== Directions ==
Find every line in the records that contains the word "label", matching case exactly, and copy each of those lines.

== The records ==

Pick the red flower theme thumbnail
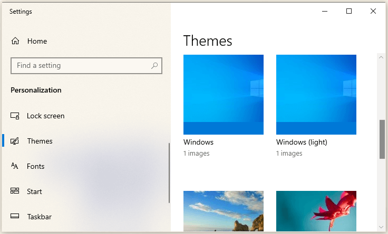The width and height of the screenshot is (388, 234). pyautogui.click(x=316, y=210)
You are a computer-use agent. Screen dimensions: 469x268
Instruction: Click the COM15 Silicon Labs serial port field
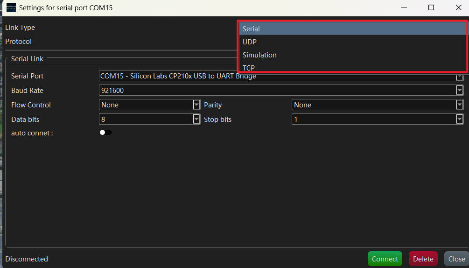pos(281,76)
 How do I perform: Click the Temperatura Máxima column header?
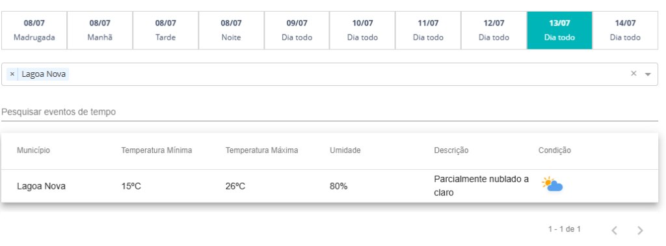click(261, 150)
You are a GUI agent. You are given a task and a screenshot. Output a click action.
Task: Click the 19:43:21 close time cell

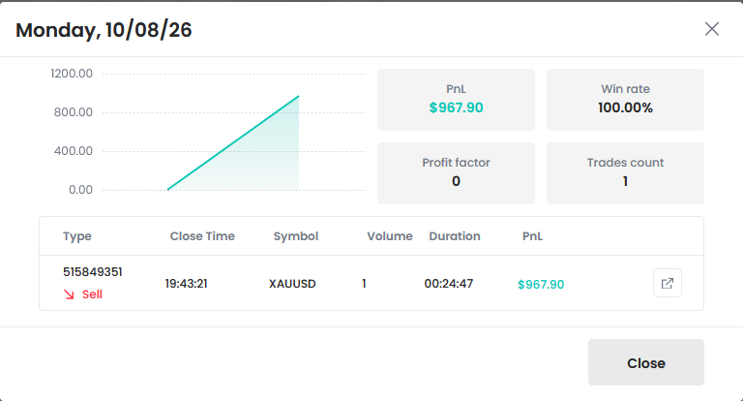(186, 284)
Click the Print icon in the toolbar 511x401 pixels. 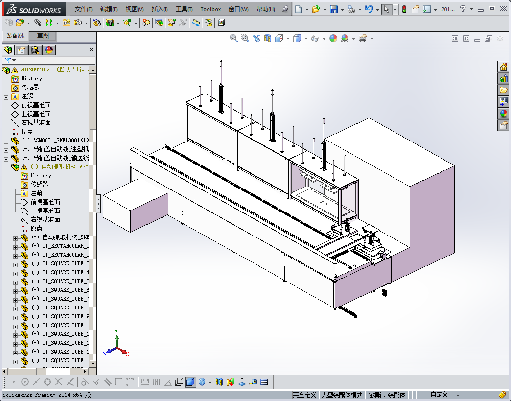[350, 9]
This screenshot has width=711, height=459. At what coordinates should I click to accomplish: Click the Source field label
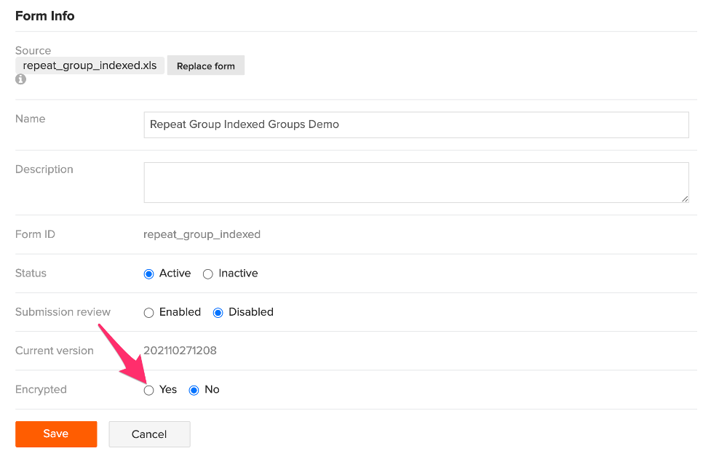(33, 50)
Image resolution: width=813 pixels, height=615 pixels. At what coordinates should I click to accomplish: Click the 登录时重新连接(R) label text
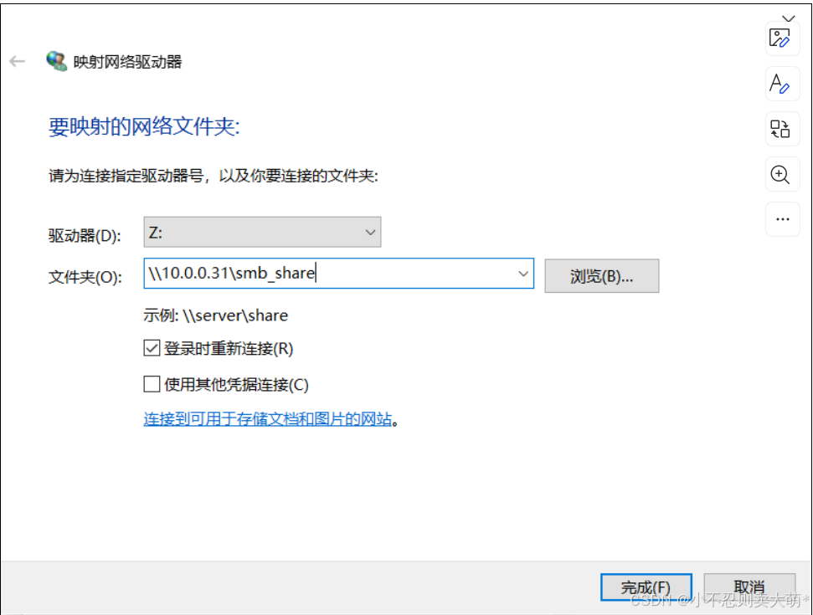(229, 349)
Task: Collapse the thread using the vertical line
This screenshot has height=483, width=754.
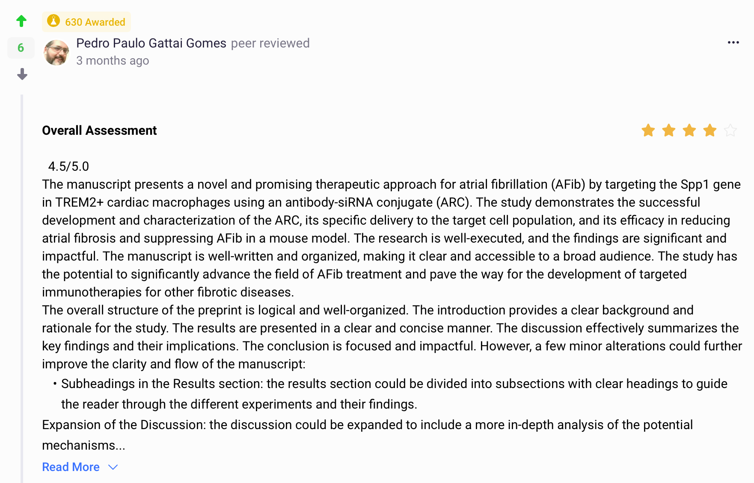Action: coord(22,287)
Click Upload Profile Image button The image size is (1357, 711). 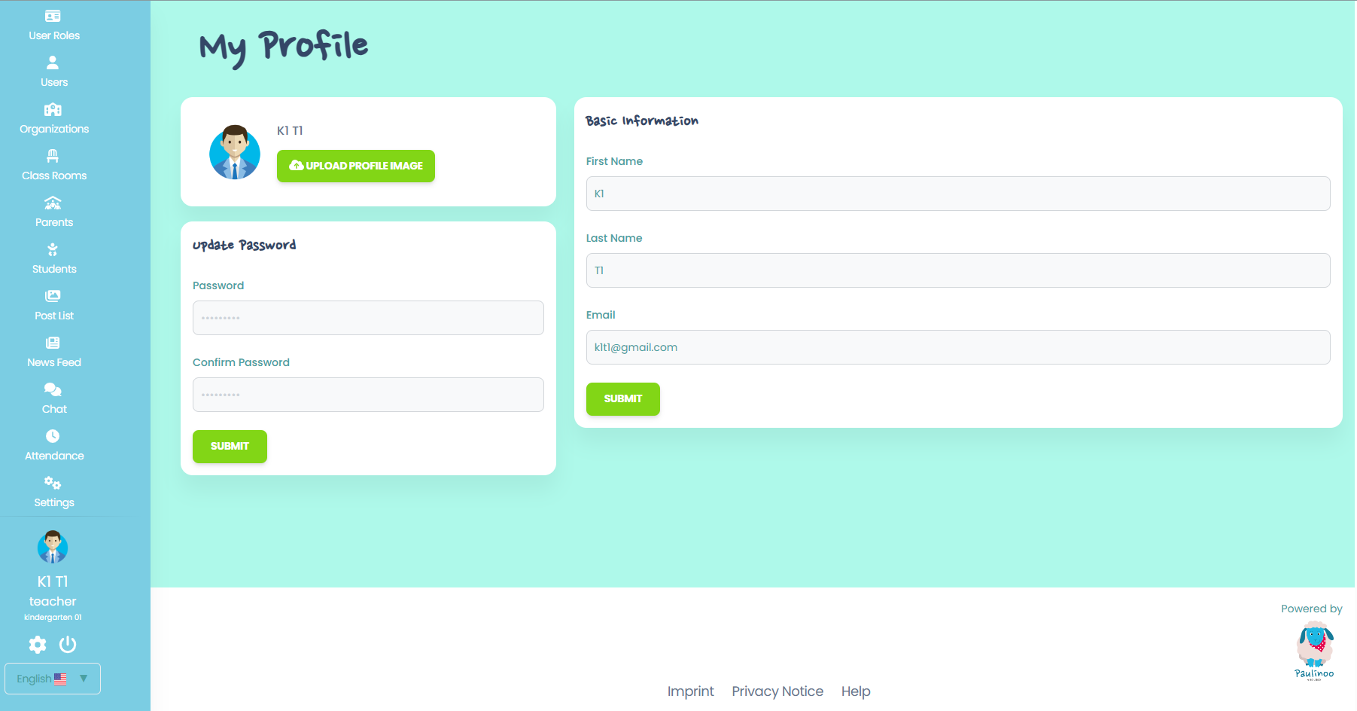356,166
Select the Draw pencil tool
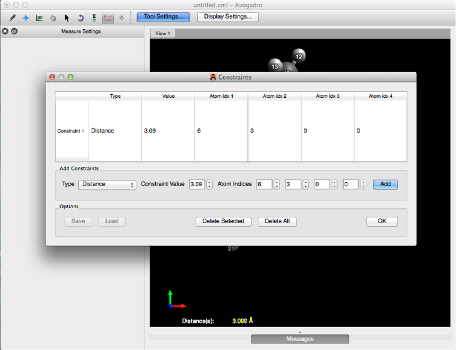This screenshot has height=350, width=456. pyautogui.click(x=12, y=18)
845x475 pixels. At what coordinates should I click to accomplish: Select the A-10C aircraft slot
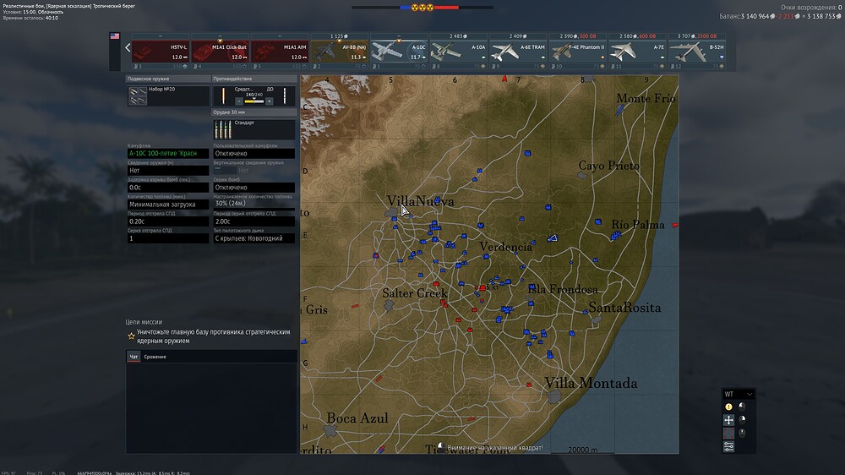click(x=398, y=51)
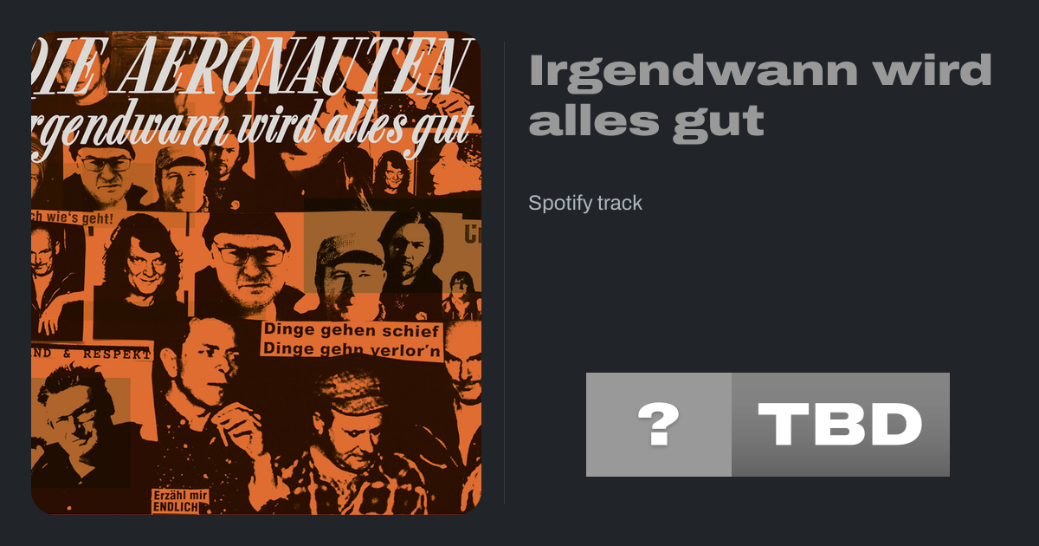Click the vertical divider beside the cover

504,273
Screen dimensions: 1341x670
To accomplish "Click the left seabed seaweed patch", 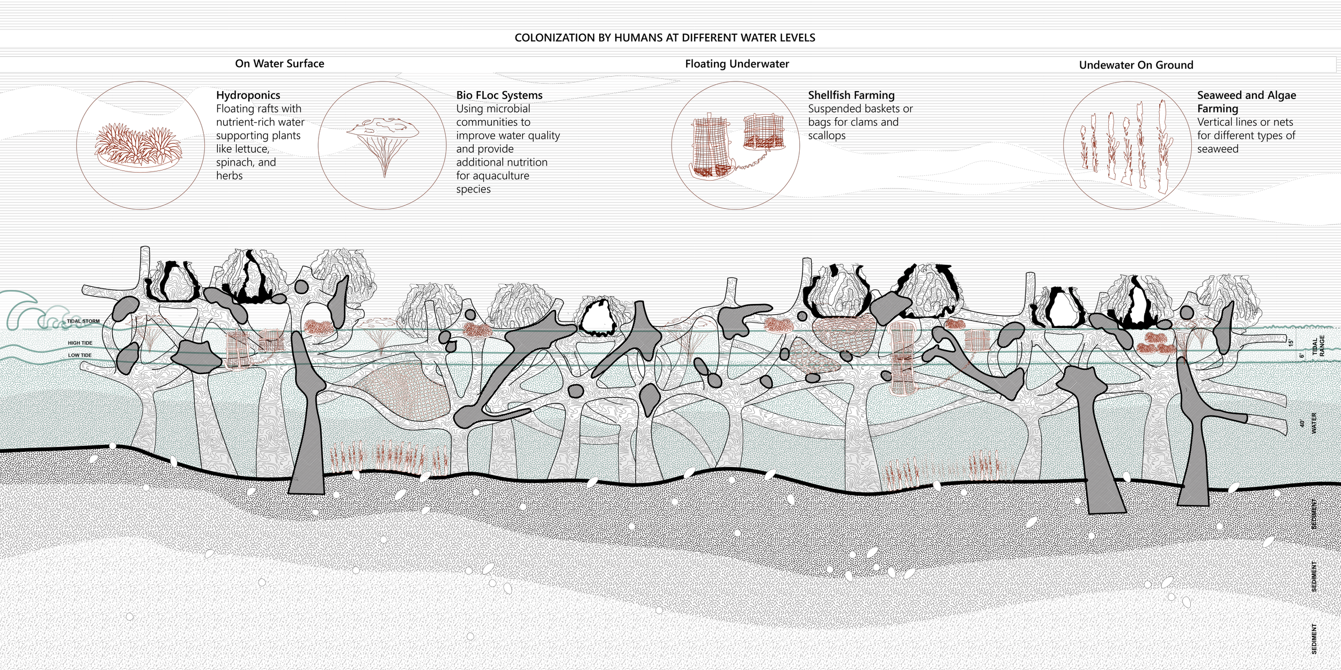I will pyautogui.click(x=388, y=458).
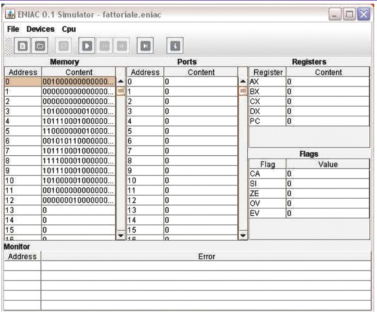
Task: Save the current program
Action: tap(63, 45)
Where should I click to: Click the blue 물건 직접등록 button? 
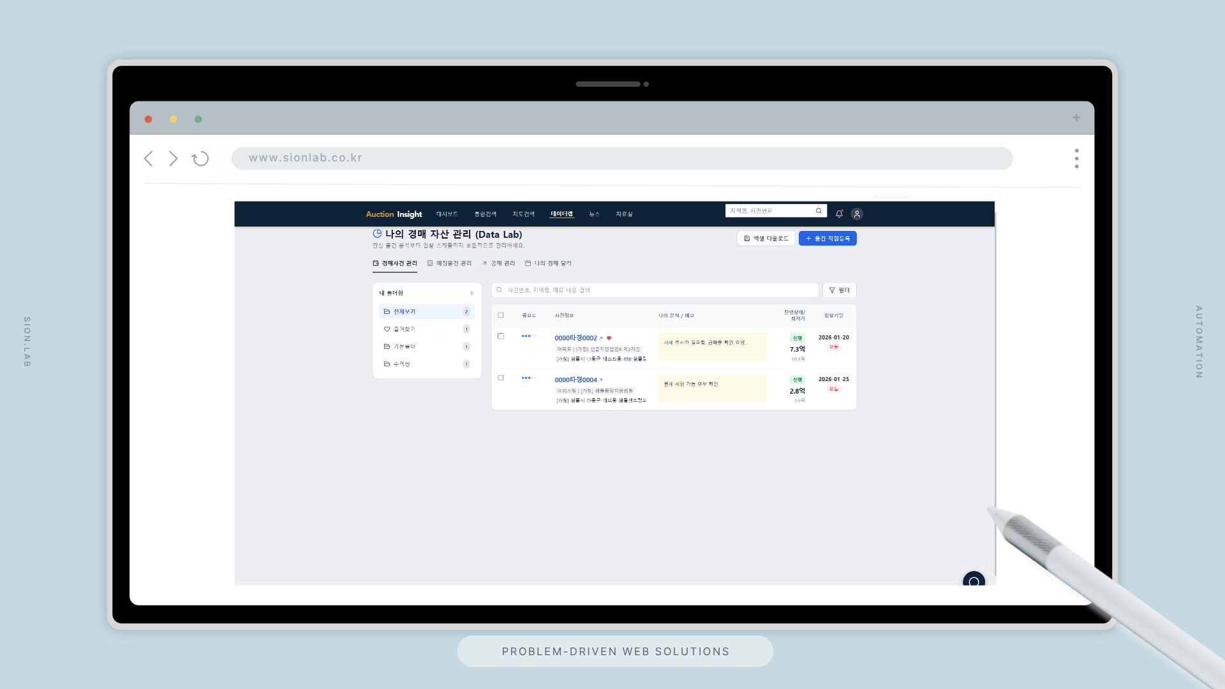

== Task output ==
This screenshot has width=711, height=459. At what coordinates should I click to accomplish: Click the Source field label
Image resolution: width=813 pixels, height=615 pixels. At what coordinates should I click to accomplish: Click the 登录时重新连接(R) label text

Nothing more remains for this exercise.